Ici, aux confins des mers, vivent des insulaires qui ne me parlent pas. Je suis venu frapper à leurs portes. Personne ne m’a ouvert. J’y découvre le temps. Je t’écris d’une île des antipodes que tu détesterais. Tu connais mon attirance pour les îles lointaines. Celles qui sentent les embruns, rythmées par les marées, isolées au milieu d’océans insensés où vivent des insulaires reclus.
Tu ne comprenais pas mon attirance pour ces oasis des mers « Il n’y a rien, là-bas. Pourquoi partir si loin pour ne rien voir? » Je répliquais « horizons lointains ».
Car j’appartiens à cette secte des adorateurs des îles isolées, ces oasis de terre, au centre de la mer, où le téléphone portable ne passe pas.
Mais aujourd’hui, je doute. Ma fascination pour ces îles recluses vacille. Je t’écris sur une table bancale balayée par les vents venus de l’Antarctique. C’est l’été austral et il fait froid. Mon aérogramme désuet pompe l’air marin. Un chien orphelin sommeille à mes pieds.
J’éclate de solitude sur cette île Chatham, à 800 kilomètres à l’est de la Nouvelle-Zélande. Pendant dix jours, les insulaires m’ont snobé, indifférents à ma présence et à mes questions. Tu avais raison: «Pourquoi aller si loin pour ne rien voir? ». Quelle amère ironie, tu ne trouves pas? Je voulais voyager jusque dans les limbes de l’hémisphère sud, dans le sillage des albatros, déterrer le rêve de l’adolescent. Voilà. C’est réussi.
C’est vrai, j’ai échangé bribes et banalités avec des anonymes. Je leur ai donné des surnoms. Il y a «Yéti, ma logeuse, énorme femme poivre et sel, des jambes grosses comme des jambons. Et puis « Dents jaunes » causant avec sa copine « Foulard mauve », qui n’en peut plus de son homme « qui pète au lit et sent le poisson ».
Ces insulaires ont perdu l’espérance; ils sont d’abord et avant tout profondément seuls, dans l’incapacité de choisir leur travail, leur conjoint, leur destin. Leur liberté se résume à ce dilemme: partir et perdre son âme, rester et écarter ses illusions.
Ils trouvent la vie rude dans les îles et dure dans les villes. Au moins, ici, ils sont chez eux, claustrés et rassurés. Ils connaissent les quatre coins de leur repaire et sa kyrielle de rituels. Avec moi, ils pratiquent le jeu du « nous » et des « autres », si fréquent dans les endroits isolés, que ce soit une île ou une vallée reculée de nos cantons.

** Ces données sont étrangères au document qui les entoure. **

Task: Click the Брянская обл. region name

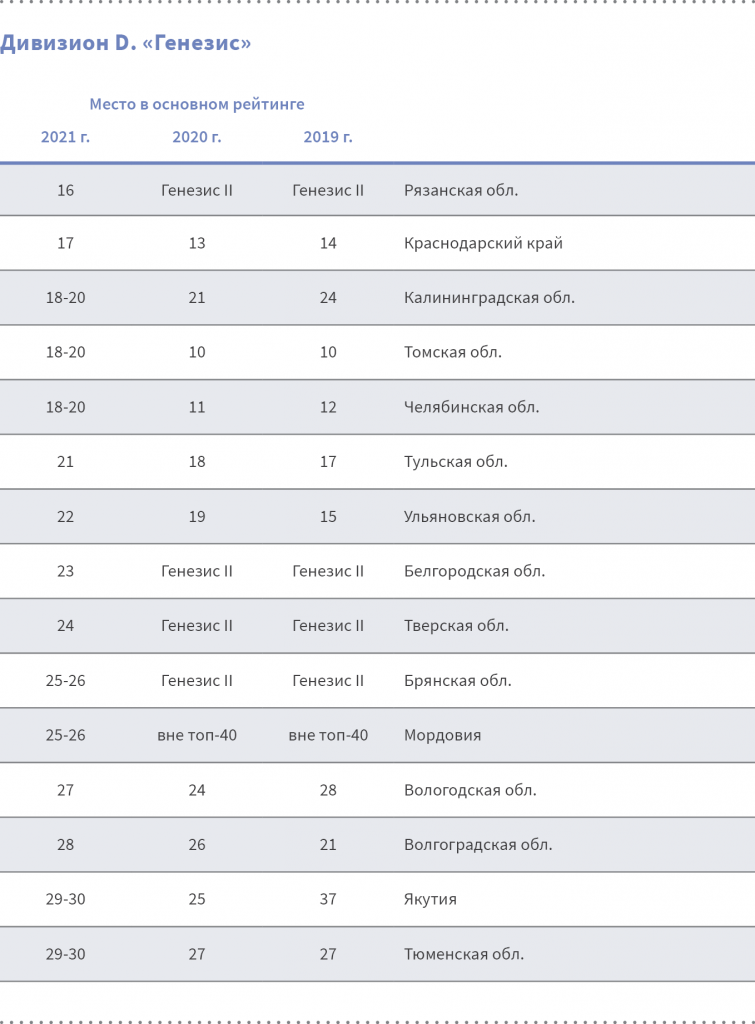Action: point(458,681)
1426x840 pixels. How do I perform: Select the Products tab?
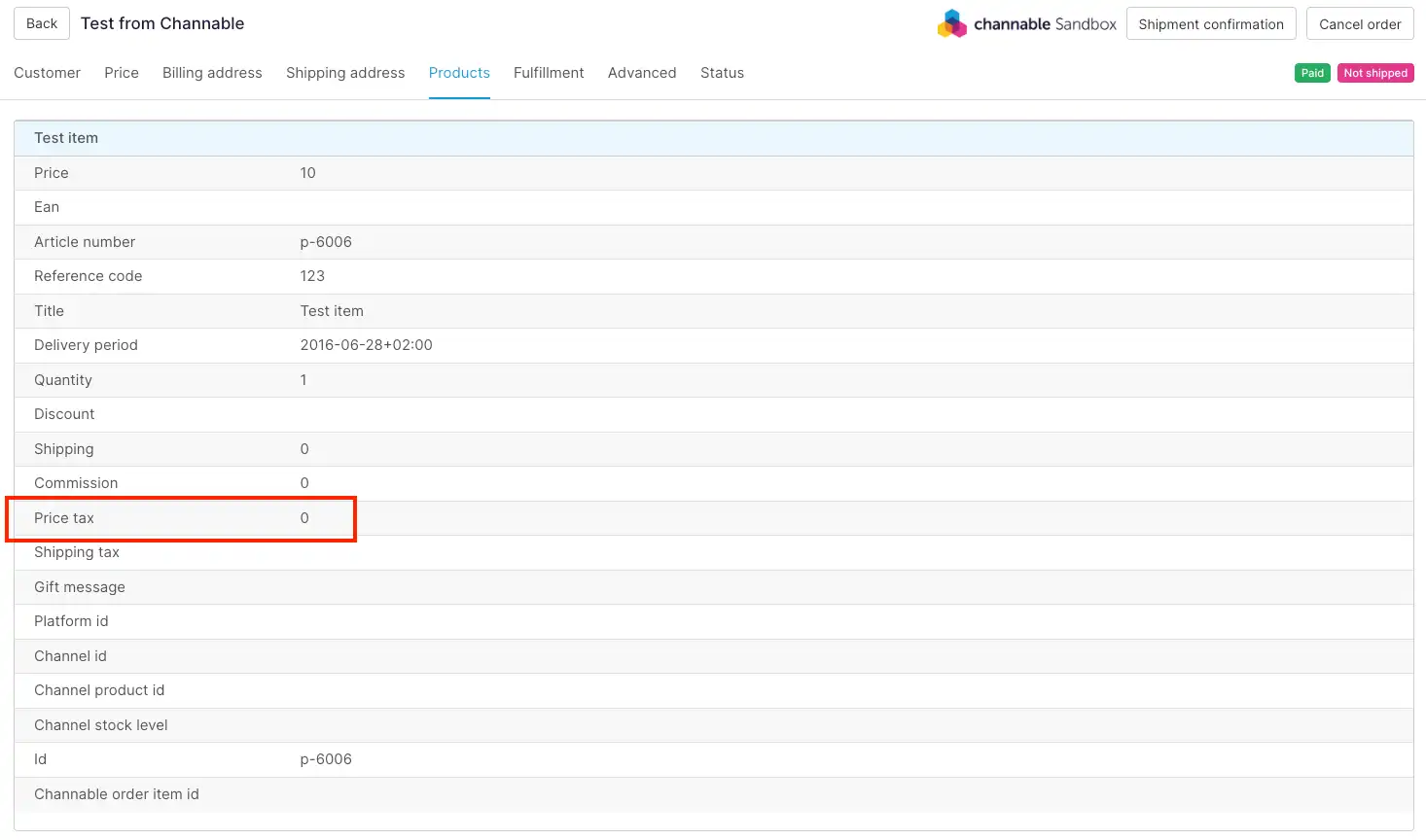(x=459, y=73)
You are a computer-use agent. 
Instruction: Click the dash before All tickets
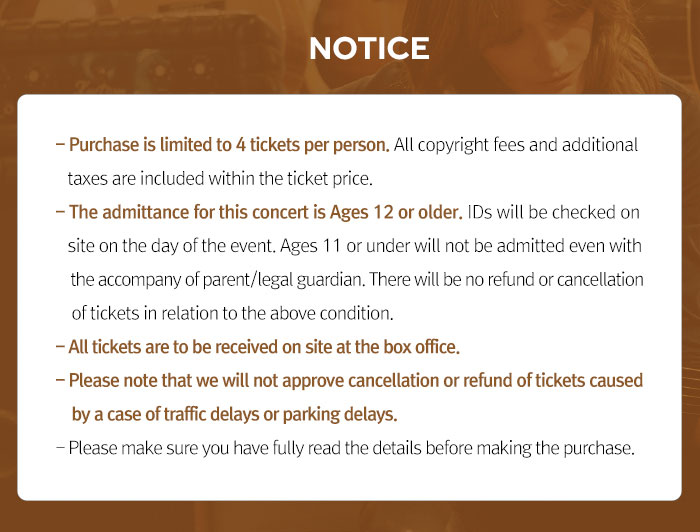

Je suis venu frapper à leurs portes. Personne ne m’a ouvert. Les gens d’ici sont écossais de caractère: austères, courtois et indifférents; farouches aussi, à l’image du climat et du paysage.
Oui, tu détesterais Chatham. Ses plages infinies s’effilochent dans le ciel bas. Le Pacifique ne l’est pas. Des requins blancs irascibles sillonnent ses criques. Des autoroutes de barbelés dégoulinants ceinturent des prés d’herbe jaune piquetés de vaches noires. Son lagon gris s’étiole dans la brume. Je te vois froncer les sourcils: un lagon gris? Oui, à Chatham, le lagon est gris.
Alors, je ravale mon orgueil et je t’avoue que ma Foi d’adorateur des îles isolées est ébranlée. « Qu’est-ce que je fiche ici? ». Faute d’interlocuteur, j’ai sans cesse posé cette question à mon jumeau dans le rétroviseur et dans le miroir de la salle de bain.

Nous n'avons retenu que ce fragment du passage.